■ **What the task asks**
Please restate the entries verbatim. The copy should hold no pictures.

■ **Task input**
************

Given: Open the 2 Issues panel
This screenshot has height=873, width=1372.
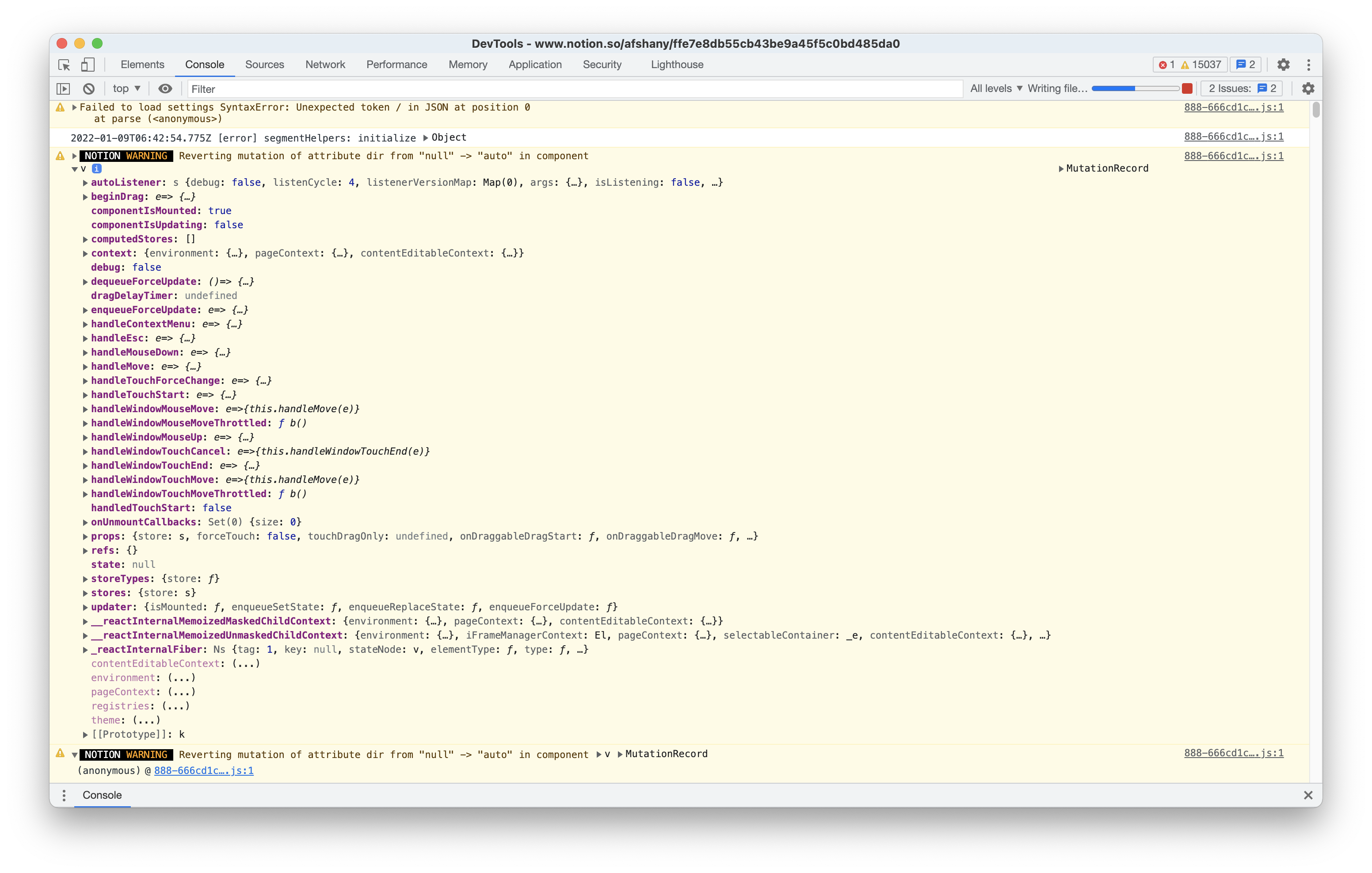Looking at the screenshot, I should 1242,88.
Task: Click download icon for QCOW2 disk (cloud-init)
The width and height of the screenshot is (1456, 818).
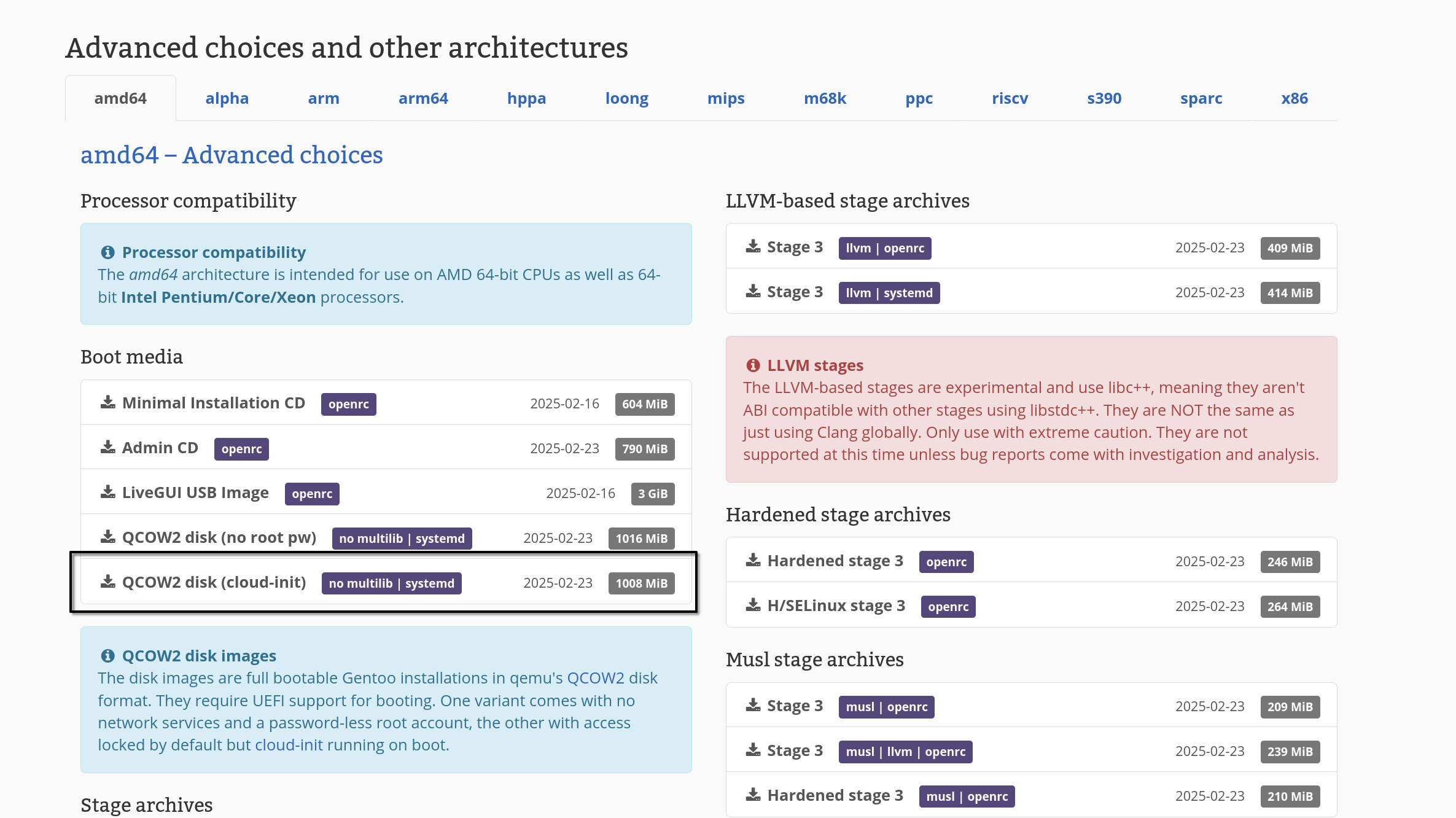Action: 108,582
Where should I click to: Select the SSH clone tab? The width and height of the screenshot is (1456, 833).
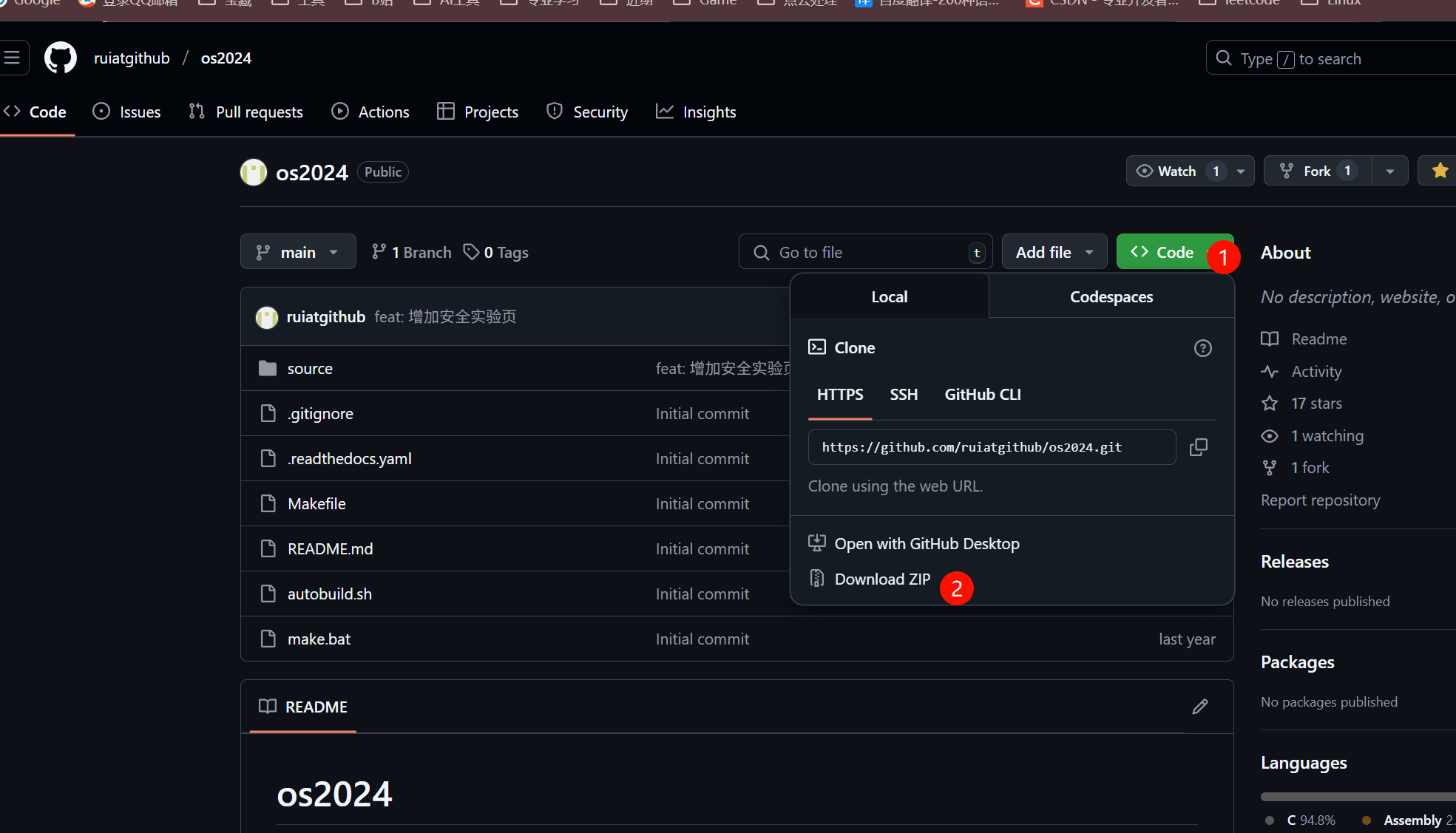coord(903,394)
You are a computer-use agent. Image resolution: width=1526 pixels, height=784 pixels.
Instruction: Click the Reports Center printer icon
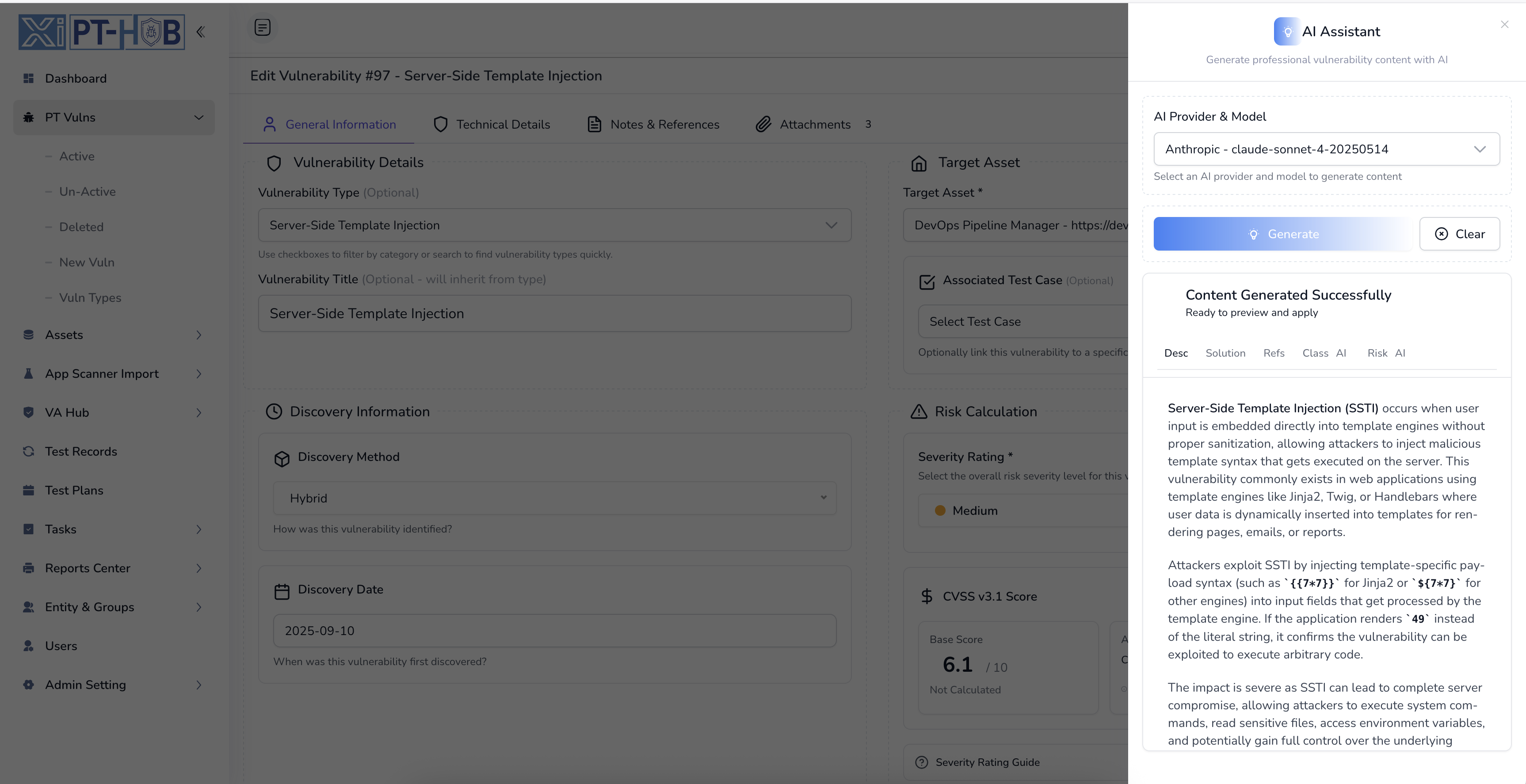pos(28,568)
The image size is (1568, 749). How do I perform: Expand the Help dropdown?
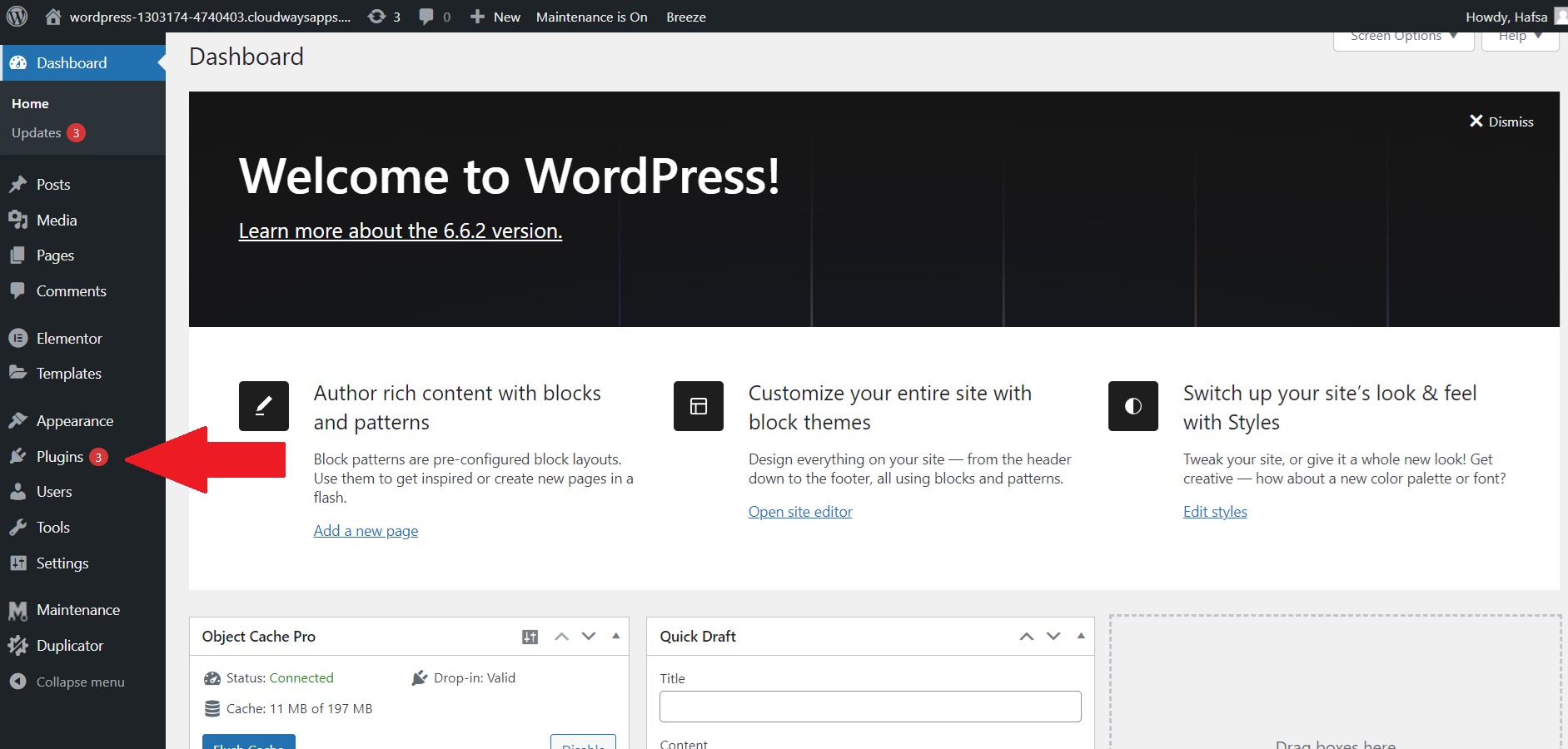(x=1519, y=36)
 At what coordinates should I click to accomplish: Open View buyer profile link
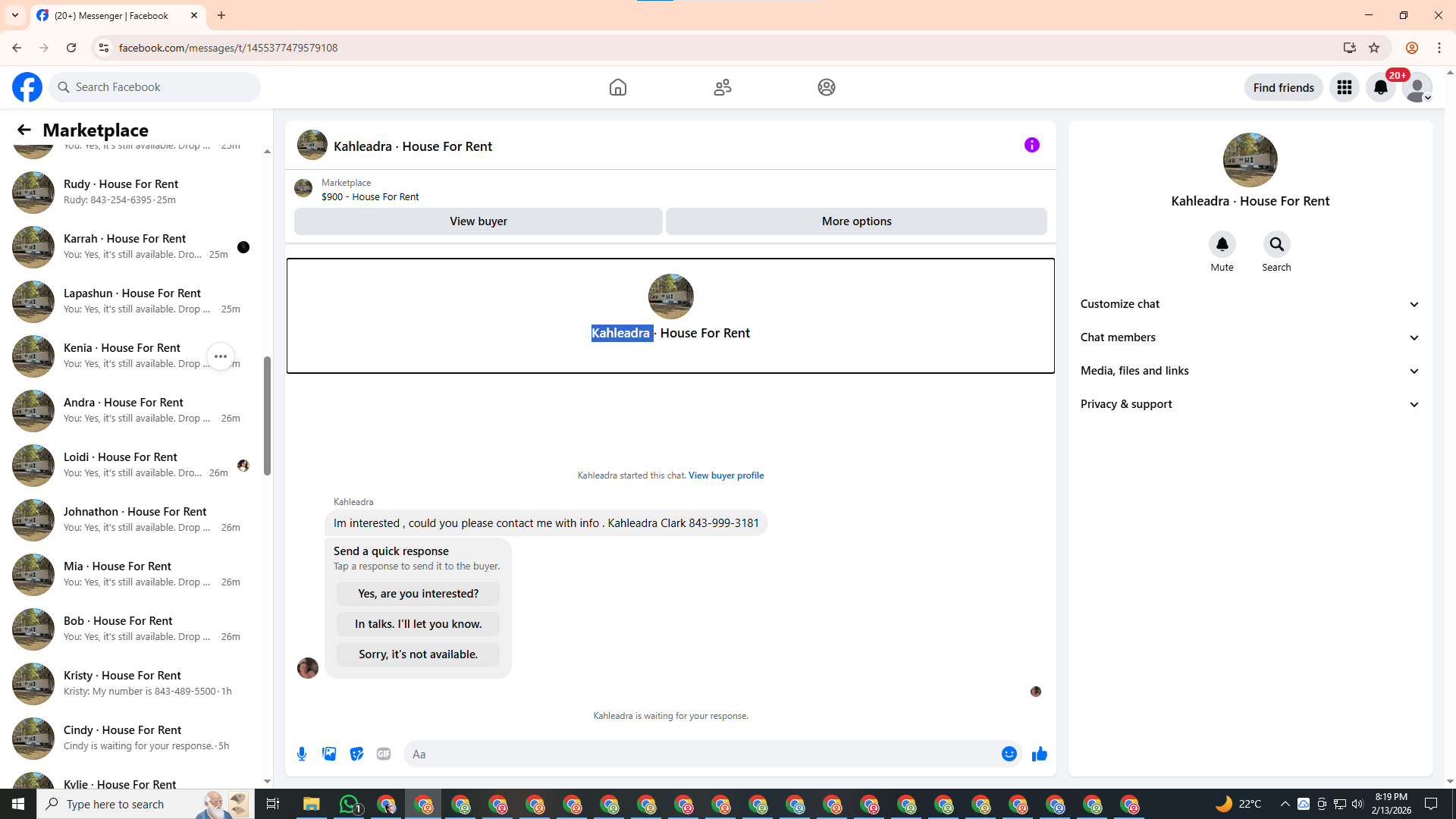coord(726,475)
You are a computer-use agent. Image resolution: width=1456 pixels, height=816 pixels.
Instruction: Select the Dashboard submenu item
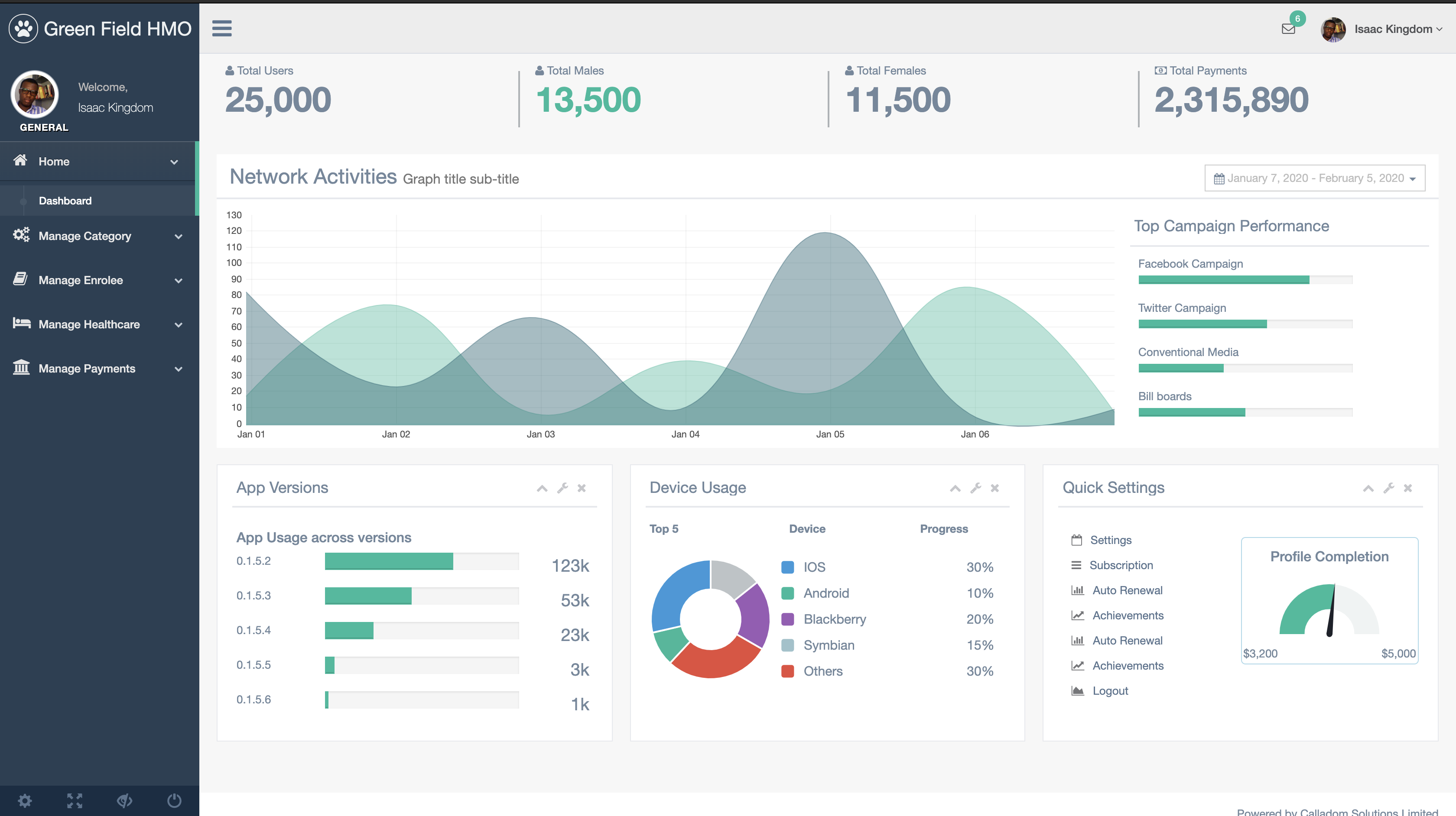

************

■ **Task solution**
Given: Open the 2 Issues panel
This screenshot has height=873, width=1372.
Looking at the screenshot, I should 1242,88.
Task: Click download icon for QCOW2 disk (cloud-init)
The width and height of the screenshot is (1456, 818).
Action: 108,582
Where should I click to: Select the SSH clone tab? The width and height of the screenshot is (1456, 833).
coord(903,394)
You are a computer-use agent. Image resolution: width=1526 pixels, height=784 pixels.
Instruction: Click the Reports Center printer icon
pos(28,568)
The image size is (1568, 749). How do I perform: Expand the Help dropdown?
(x=1519, y=36)
 At what coordinates should I click to accomplish: Open View buyer profile link
coord(726,475)
You are a computer-use agent. Image resolution: width=1456 pixels, height=816 pixels.
Instruction: Select the Dashboard submenu item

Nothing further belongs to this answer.